• Written exercise:
Rewrite the listing below with every "icon" changed to "symbol" and nothing else altered, leaving the pictures out.

** START Supplied data **

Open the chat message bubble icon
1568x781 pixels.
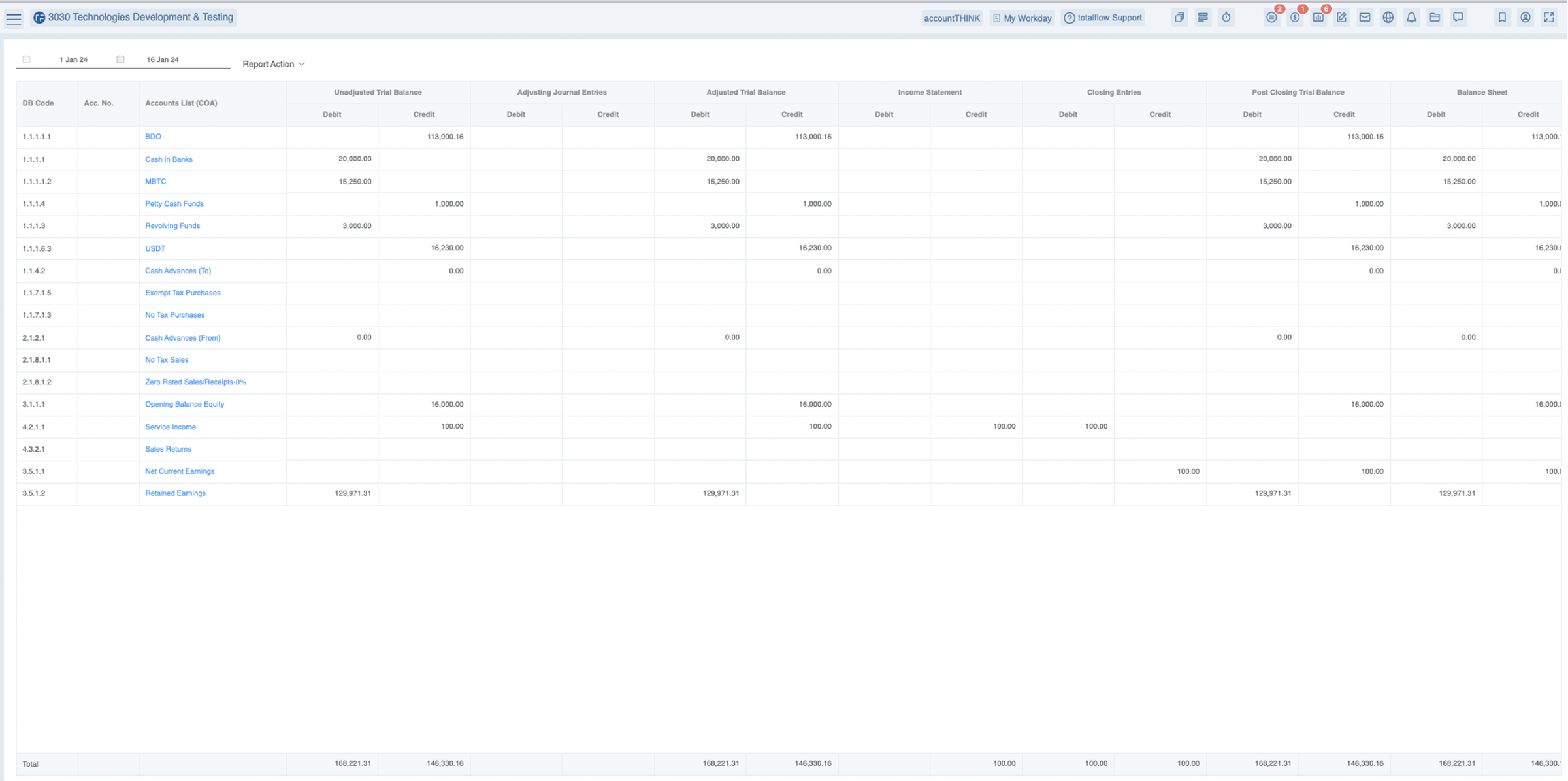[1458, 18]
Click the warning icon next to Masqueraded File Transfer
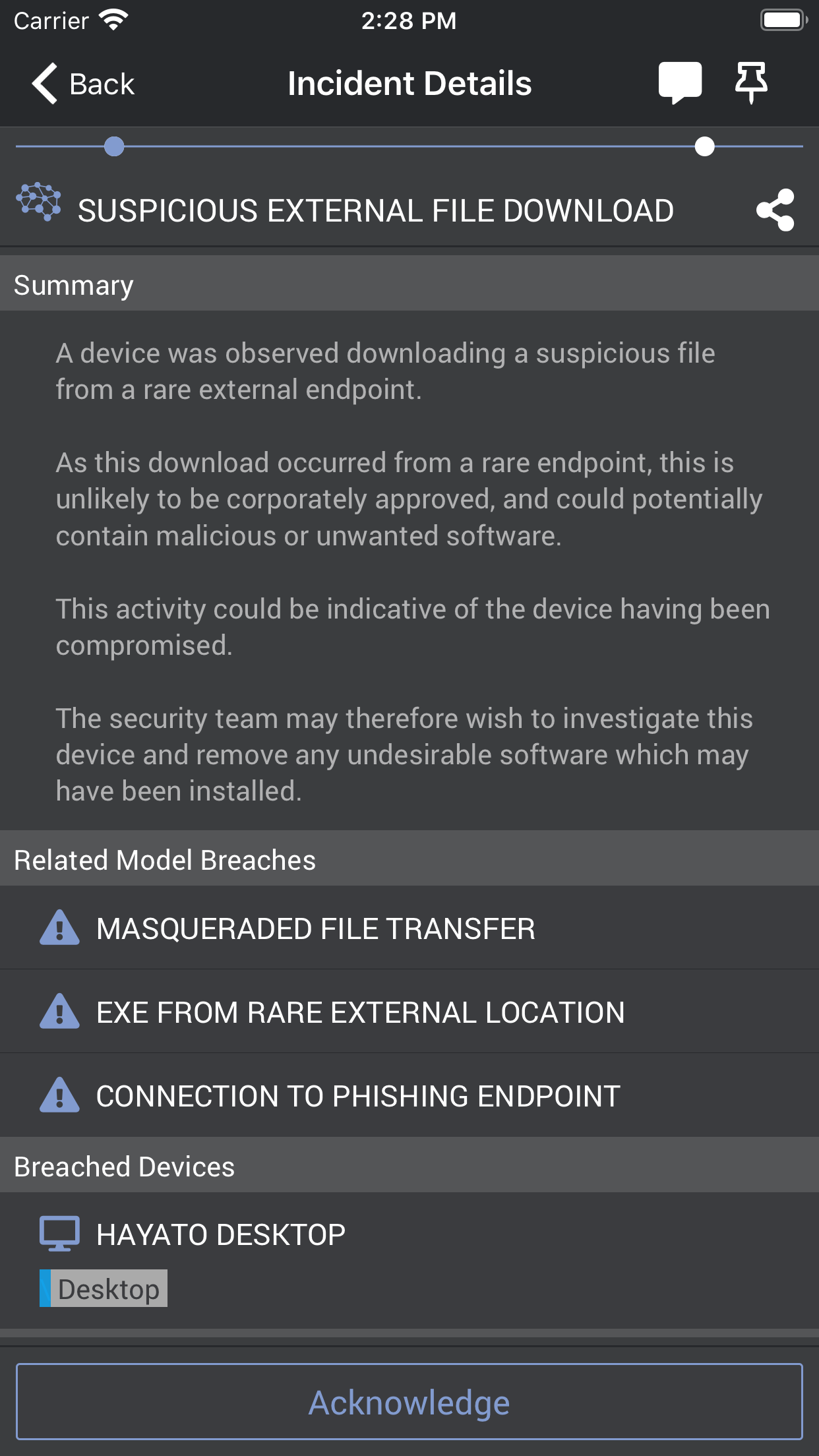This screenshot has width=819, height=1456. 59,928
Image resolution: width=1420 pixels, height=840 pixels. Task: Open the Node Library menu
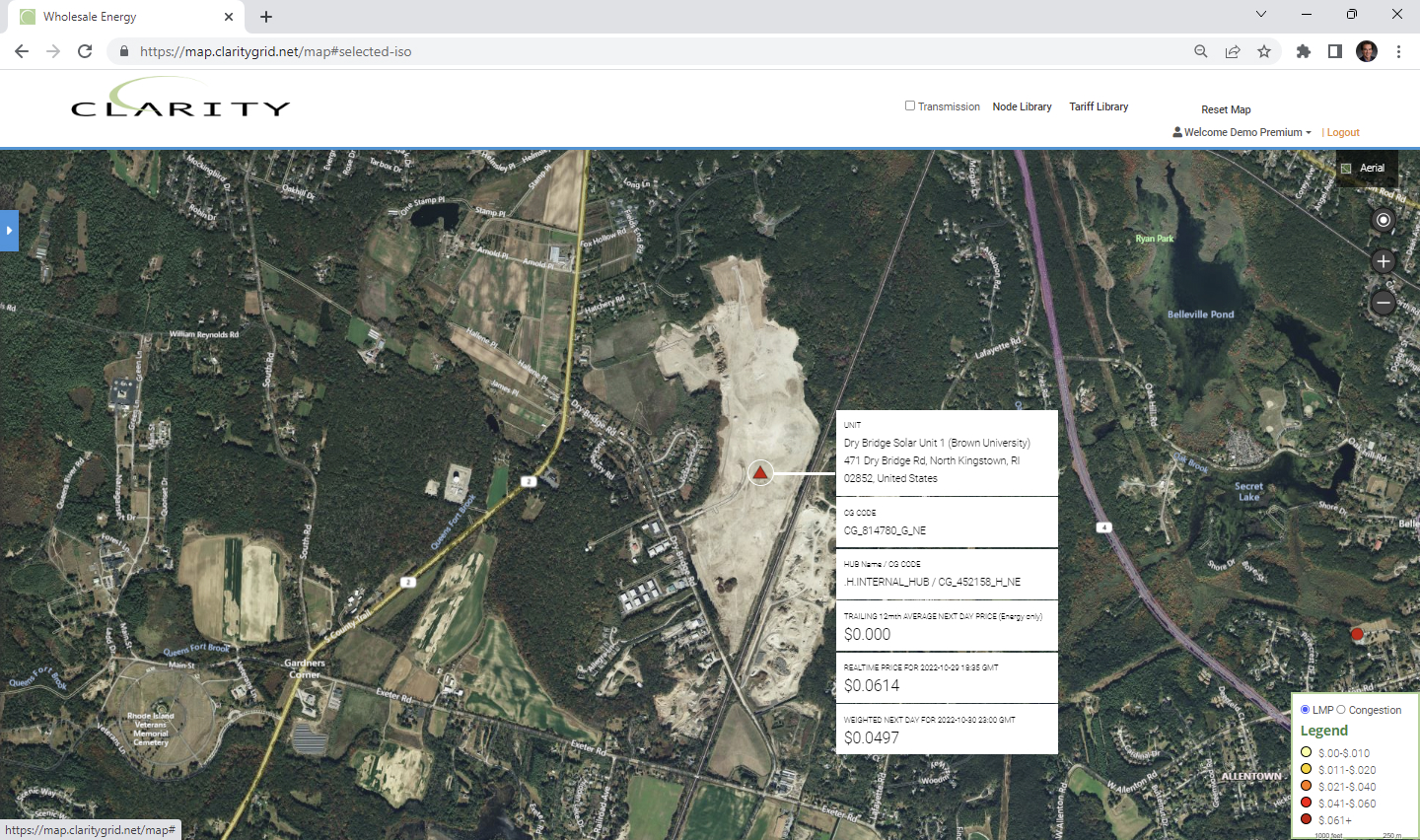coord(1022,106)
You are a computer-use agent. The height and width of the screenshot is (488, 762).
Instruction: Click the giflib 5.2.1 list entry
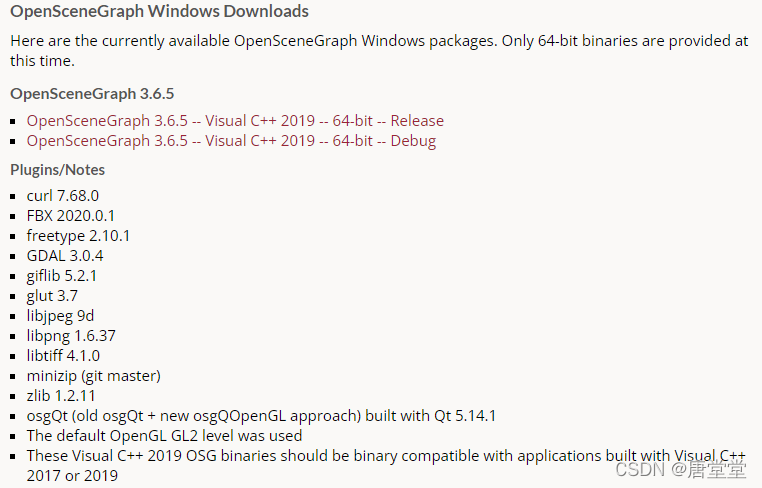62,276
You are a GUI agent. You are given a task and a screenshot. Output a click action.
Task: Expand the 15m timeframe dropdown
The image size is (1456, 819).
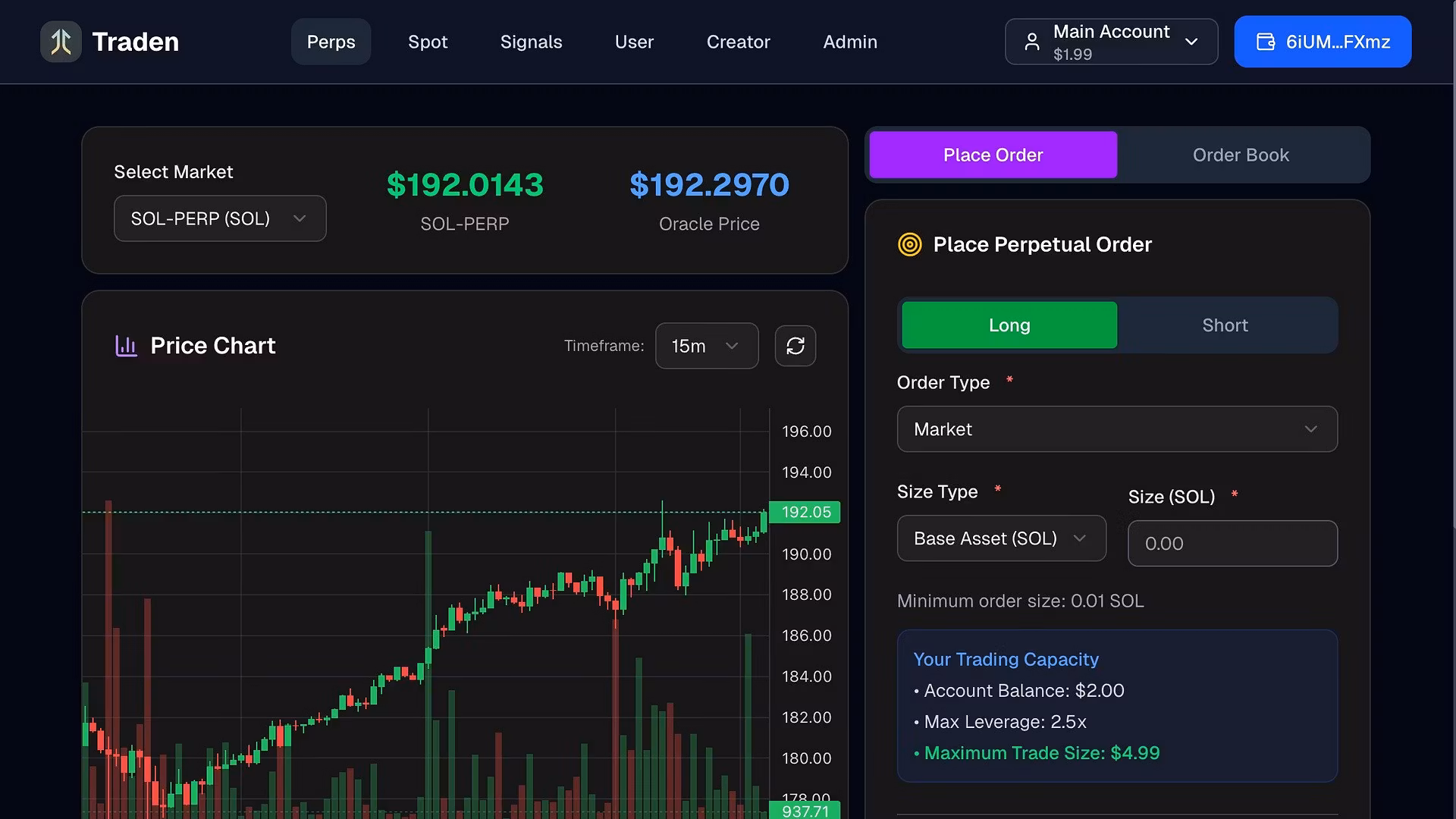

** END Supplied data **

• Finished exercise:
Open the chat message bubble symbol
1568x781 pixels.
[1458, 18]
Click the warning symbol next to Masqueraded File Transfer
This screenshot has width=819, height=1456. 59,928
Image resolution: width=1420 pixels, height=840 pixels. Task: Open the Node Library menu
coord(1022,106)
You are a computer-use agent. The height and width of the screenshot is (488, 762).
Instruction: Click the giflib 5.2.1 list entry
62,276
You are a GUI agent. You are given a task and a screenshot. Output a click action.
Task: Expand the 15m timeframe dropdown
The image size is (1456, 819).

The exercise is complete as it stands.